Although this book focuses almost exclusively on data analysis, data
management is also an important part of data science. As explained in
the introduction, we do not cover this topic. However, quite often data
analysts needs to collect data, or work with others collecting data, in
a way that is most conveniently stored in a spreadsheet. Although
filling out a spreadsheet by hand is a practice we highly discourage, we
instead recommend the process be automatized as much as possible,
sometimes you just have to do it. Therefore, in this section, we provide
recommendations on how to organize data in a spreadsheet. Although there
are R packages designed to read Microsoft Excel spreadsheets, we
generally want to avoid this format. Instead, we recommend Google Sheets
as a free software tool. Below we summarize the recommendations made in
paper by Karl Broman and Kara Woo. Please read the paper for
important details.
- Be Consistent - Before you commence entering data, have a plan.
Once you have a plan, be consistent and stick to it.

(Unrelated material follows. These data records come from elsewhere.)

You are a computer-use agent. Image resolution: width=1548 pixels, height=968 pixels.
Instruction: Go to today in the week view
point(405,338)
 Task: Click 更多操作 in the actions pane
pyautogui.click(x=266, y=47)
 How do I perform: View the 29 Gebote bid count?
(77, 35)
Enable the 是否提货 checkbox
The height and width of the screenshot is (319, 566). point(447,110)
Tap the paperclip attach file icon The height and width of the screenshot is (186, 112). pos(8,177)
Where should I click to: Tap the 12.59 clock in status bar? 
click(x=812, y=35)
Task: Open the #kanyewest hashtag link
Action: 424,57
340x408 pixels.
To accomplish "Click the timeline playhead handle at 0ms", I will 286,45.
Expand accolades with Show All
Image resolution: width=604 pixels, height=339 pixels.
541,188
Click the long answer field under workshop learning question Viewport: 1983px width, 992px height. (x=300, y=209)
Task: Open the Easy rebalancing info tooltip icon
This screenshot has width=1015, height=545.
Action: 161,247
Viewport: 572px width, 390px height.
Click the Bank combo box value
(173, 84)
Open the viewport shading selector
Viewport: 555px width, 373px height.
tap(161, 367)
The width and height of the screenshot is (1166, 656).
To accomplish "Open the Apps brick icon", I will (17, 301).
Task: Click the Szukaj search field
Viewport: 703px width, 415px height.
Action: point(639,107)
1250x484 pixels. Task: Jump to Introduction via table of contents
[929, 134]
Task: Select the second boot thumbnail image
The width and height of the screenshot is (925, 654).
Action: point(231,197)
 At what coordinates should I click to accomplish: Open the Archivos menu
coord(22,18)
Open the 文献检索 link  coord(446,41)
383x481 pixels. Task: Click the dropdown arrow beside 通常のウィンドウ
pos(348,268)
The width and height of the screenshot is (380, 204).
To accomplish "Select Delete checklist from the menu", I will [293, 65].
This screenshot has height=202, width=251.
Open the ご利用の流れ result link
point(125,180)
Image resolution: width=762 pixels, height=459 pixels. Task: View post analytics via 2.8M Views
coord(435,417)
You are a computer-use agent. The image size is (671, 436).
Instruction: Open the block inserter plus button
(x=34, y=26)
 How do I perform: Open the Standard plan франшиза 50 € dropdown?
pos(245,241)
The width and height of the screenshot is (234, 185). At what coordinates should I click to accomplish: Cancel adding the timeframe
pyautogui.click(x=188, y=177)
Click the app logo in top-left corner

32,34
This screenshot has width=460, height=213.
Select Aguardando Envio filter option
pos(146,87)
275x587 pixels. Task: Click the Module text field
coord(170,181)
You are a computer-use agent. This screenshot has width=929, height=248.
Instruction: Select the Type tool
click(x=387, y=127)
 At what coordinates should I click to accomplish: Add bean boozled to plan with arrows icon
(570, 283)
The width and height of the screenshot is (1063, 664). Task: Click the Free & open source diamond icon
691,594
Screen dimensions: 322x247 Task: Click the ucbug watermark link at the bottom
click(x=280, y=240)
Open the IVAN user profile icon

- Choose Good Names for Things - You want the names you pick for
objects, files, and directories to be memorable, easy to spell, and
descriptive. This is actually a hard balance to achieve and it does
require time and thought. One important rule to follow is do not
use spaces, use underscores
_
or dashes instead -
. Also, avoid
symbols; stick to letters and numbers.
- Write Dates as YYYY-MM-DD - To avoid confusion, we strongly
recommend using this global ISO 8601 standard.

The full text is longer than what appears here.